The final phase of Michael Ignatieff as journalist, (assuming he is now, somewhat permanently, a politician) grew out of these experiences.

The Great Equivocator?

The late 1980s and early 1990s calcified much of Ignatieff's personal philosophy. The failure of Western states to prevent and arrest violence in Iraq, Somalia, Rwanda and the former Yugoslavia took its toll on the now well-known writer. They built in him a conviction that traditional peacekeeping had lost its way. And an equally strong belief that something new, something more muscular, would have to take its place.

It was from this environment that Ignatieff's most famous, and infamous, journalism appeared. In a series of articles, mostly in the New York Times Magazine and The Guardian, Ignatieff came out strongly in favour of invasions in both Iraq and Afghanistan.

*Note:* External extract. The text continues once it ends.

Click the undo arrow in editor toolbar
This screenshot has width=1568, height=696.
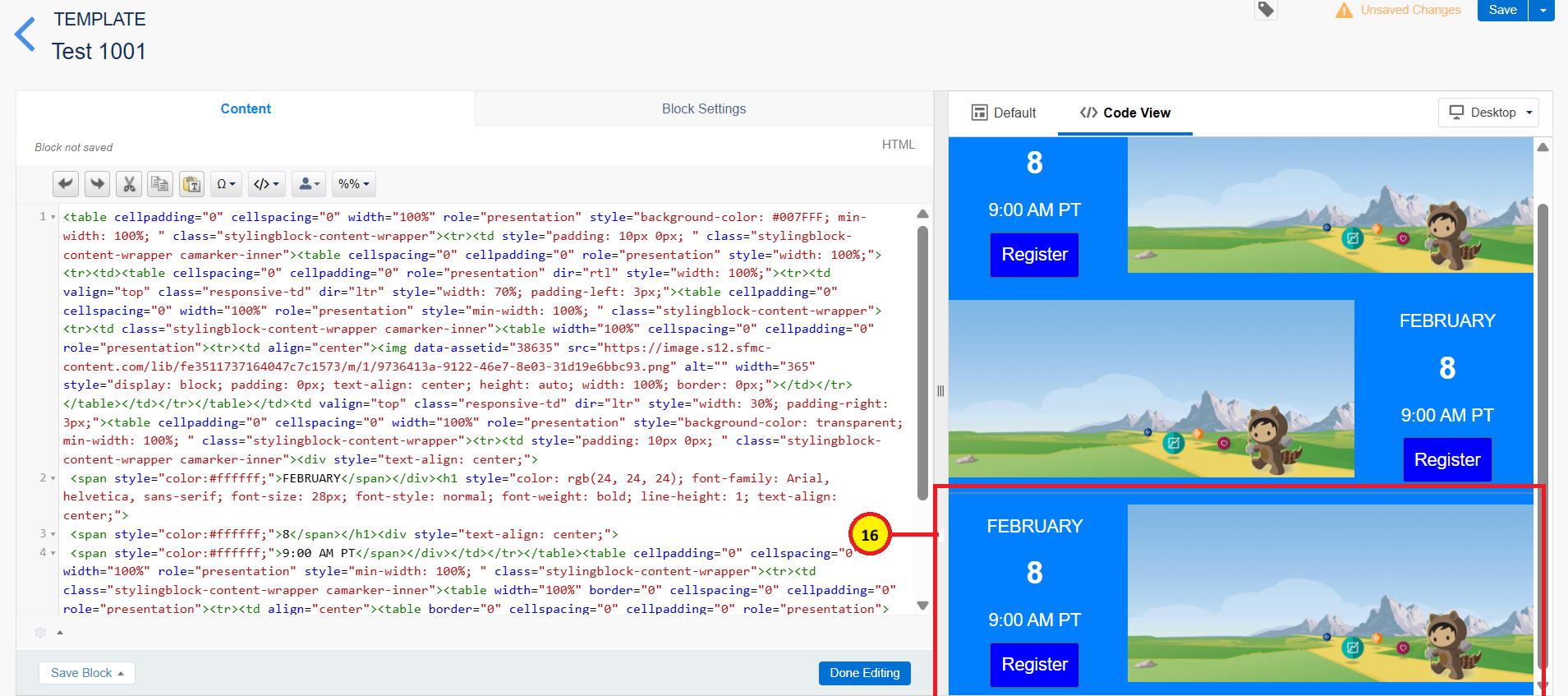pos(66,184)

It was a different Ignatieff that emerged in these articles, both from the globe-trotting reporter of the 1990s and the cerebral reviewer of the seventies and eighties: an Ignatieff calling for clear, precise action and vigorously defending those choices. In retrospect, it should have come as no surprise that it was this Ignatieff who leapt to the world of politics.

At the same time, though, the old Ignatieff was still clearly there. Ignatieff, even when convinced he had the right answer, couldn't help arguing the other side. Consider this passage, from an article supporting the Iraq invasion, published in The Guardian in 2003:

Who wants to live in a world where there are no stable rules for the use of force by states? Not me. Who wants to live in a world ruled by the military power of the strong? Not me. How will we oblige American military hegemony to pay "decent respect to the opinions of mankind?" I don't know. When the smoke of battle lifts, those who support the war will survey a battle zone that will include the ruins of the multilateral political order created in 1945.

Equivocating is not a habit that has served Ignatieff well as a politician. Since entering politics he has seemed muddled on policies domestic and foreign. But Liberals can hardly argue that he didn't warn them. After all he's been doing it for years, and the evidence, in hundreds of articles and a good many books, is all available at your local library.